Sifat sabar dalam Islam menempati
posisi yang istimewa. Al-Qur'an mengaitkan sifat sabar dengan bermacam-macam
sifat mulia lainnya. Antara lain dikaitkan dengan keyakinan (QS. As-Sajdah 32:
24), syukur (QS. Ibrahim 14:5), tawakkal (QS. An-Nahl 16:41-42) dan taqwa (QS.

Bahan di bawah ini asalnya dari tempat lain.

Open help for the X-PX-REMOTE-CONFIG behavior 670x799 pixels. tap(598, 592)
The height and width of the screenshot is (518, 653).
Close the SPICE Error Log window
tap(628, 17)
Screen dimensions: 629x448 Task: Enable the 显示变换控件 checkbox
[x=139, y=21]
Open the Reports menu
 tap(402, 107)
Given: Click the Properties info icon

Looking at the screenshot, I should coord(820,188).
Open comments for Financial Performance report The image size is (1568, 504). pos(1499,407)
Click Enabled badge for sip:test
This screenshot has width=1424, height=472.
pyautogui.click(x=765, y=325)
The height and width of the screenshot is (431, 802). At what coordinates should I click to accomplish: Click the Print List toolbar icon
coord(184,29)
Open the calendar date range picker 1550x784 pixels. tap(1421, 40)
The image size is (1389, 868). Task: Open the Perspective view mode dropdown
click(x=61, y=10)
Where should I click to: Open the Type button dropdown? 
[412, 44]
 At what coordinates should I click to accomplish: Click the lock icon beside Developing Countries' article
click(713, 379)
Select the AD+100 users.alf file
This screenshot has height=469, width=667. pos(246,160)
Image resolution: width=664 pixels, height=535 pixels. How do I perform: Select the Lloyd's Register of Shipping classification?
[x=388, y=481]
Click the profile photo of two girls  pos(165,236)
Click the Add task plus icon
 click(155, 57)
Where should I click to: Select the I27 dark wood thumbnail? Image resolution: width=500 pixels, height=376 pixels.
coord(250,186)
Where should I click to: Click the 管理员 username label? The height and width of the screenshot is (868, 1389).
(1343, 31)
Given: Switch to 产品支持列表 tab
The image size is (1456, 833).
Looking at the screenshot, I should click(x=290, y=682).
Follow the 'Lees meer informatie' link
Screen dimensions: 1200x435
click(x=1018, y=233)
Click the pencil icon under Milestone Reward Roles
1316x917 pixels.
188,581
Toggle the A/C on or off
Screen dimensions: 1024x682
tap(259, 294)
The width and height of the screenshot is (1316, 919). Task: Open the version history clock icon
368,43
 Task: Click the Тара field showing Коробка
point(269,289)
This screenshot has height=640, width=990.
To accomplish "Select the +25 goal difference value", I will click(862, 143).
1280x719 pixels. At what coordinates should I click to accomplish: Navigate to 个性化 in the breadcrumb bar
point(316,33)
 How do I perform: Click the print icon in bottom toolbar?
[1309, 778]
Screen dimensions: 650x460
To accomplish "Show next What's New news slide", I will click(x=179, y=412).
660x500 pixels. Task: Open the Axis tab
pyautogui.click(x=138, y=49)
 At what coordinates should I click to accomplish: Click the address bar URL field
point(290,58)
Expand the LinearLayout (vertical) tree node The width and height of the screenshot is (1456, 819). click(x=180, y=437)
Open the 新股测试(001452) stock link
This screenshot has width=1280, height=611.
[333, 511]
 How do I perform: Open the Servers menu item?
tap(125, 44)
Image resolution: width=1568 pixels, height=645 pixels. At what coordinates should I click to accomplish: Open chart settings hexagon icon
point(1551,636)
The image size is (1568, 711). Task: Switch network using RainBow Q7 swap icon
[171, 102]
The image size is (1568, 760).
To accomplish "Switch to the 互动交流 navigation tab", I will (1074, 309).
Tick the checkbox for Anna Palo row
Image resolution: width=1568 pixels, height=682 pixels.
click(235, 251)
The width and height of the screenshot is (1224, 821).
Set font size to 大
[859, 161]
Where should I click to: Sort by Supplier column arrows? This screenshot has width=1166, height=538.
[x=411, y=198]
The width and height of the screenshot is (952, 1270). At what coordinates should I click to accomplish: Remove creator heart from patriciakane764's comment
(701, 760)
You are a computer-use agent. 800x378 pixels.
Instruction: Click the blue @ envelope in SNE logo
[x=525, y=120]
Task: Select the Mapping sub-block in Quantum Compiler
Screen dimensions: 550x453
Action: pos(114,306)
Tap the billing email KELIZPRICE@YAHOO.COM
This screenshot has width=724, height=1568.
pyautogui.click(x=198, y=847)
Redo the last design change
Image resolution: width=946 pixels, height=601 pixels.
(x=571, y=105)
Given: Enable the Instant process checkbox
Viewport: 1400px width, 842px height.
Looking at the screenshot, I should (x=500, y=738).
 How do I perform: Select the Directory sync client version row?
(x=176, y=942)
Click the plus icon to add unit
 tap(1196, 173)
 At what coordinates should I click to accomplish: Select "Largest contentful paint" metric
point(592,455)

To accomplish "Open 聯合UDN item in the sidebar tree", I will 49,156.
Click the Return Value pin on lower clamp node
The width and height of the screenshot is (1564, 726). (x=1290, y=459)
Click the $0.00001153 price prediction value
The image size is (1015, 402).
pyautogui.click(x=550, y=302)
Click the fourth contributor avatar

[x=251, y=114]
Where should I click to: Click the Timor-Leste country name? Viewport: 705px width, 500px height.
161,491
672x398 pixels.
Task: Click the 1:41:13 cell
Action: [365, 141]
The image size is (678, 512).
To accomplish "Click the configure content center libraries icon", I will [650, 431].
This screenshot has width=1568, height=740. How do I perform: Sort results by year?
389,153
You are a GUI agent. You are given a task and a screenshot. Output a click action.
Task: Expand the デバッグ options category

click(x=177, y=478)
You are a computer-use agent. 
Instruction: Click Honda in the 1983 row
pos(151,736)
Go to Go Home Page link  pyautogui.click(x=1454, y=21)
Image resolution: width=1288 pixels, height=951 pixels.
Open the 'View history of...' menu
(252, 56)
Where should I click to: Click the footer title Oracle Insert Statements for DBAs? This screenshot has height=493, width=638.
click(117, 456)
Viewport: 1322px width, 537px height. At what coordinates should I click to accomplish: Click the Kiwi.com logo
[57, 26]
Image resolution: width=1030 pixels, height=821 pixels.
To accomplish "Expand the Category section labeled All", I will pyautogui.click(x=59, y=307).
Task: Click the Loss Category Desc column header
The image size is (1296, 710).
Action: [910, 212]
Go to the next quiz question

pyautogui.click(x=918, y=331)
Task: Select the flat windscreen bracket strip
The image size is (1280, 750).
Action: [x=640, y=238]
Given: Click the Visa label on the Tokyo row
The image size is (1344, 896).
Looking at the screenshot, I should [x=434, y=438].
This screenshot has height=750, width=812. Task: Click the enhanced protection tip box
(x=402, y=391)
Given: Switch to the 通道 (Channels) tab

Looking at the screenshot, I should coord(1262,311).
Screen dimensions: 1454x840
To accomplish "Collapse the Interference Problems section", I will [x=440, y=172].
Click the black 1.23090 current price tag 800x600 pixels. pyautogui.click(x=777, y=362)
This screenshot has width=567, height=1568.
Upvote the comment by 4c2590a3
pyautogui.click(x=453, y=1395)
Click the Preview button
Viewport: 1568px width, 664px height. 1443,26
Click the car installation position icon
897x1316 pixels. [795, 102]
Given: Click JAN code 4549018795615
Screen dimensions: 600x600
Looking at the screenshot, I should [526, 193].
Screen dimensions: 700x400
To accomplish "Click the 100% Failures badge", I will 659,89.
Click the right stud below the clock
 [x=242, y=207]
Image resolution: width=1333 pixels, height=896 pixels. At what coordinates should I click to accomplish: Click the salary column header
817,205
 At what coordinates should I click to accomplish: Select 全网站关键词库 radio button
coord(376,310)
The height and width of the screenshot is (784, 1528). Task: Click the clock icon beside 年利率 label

Ali 'Imran 3:15-17). Mengaitkan satu sifat dengan banyak sifat mulia lainnya
menunjukkan betapa istimewanya sifat itu. Karena sabar merupakan sifat mulia
yang istimewa, tentu dengan sendirinya orang-orang yang sabar Juga menempati
posisi yang istimewa. Misalnya dalam menyebutkan orang-orang beriman yang akan
mendapat surga dan keridhaan Allah SWT, orang-orang yang sabar ditempatkan
dalam urutan pertama sebelum yang lain-lainnya. Perhatikan firman Allah berikut
ini: Artinya: "Katakanlah" "Inginkan aku kabarkan kepadamu apa
yang lebih baik dari yang demikian itu". Untuk orang-orang yang bertaqwa,
pada sisi Tuhan mereka ada surga yang mengalir di bawahnya sungai-sungai; mereka
kekal di dalamnya. Dan ada pula pasangan-pasangan yang disucikan serta
keridhaan Allah. Dan Allah Maha Melihat akan hamba-hamba-Nya. Yaitu orang-orang
yang berdo'a: "Ya Tuhan Kami, sesungguhnya kami telah beriman, maka
ampunilah segala dosa kami dan peliharalah kami dari siksa neraka. Yaitu
orang-orang yang sahar, yang benar, yang tetap ta'at, yang menafkahkan hartanya
(di jalan Allah), dan yang memohon ampun di waktu sahur." (QS. Ali 'Imran
3:15-17).
Di samping itu, setelah
menyebutkan dua belas sifat hamba-hamba yang akan mendapatkan kasih sayang dari
Allah SWT (dalam Surat Al-Furqan 25: 63-74), Allah SWT menyatakan bahwa mereka
akan mendapatkan balasan surga karena kesabaran mereka. Artinya untuk dapat
memenuhi dua belas sifat-sifat tersebut diperlukan kesabaran. Artinya:
"Mereka itulah orang yang dibalasi dengan martabat yang tinggi (dalam
surga) karena kesabaran mereka dan mereka disambut dengan penghormatan dan
ucapan selamat di dalamnya". (QS. Al-Furqan/25: 75).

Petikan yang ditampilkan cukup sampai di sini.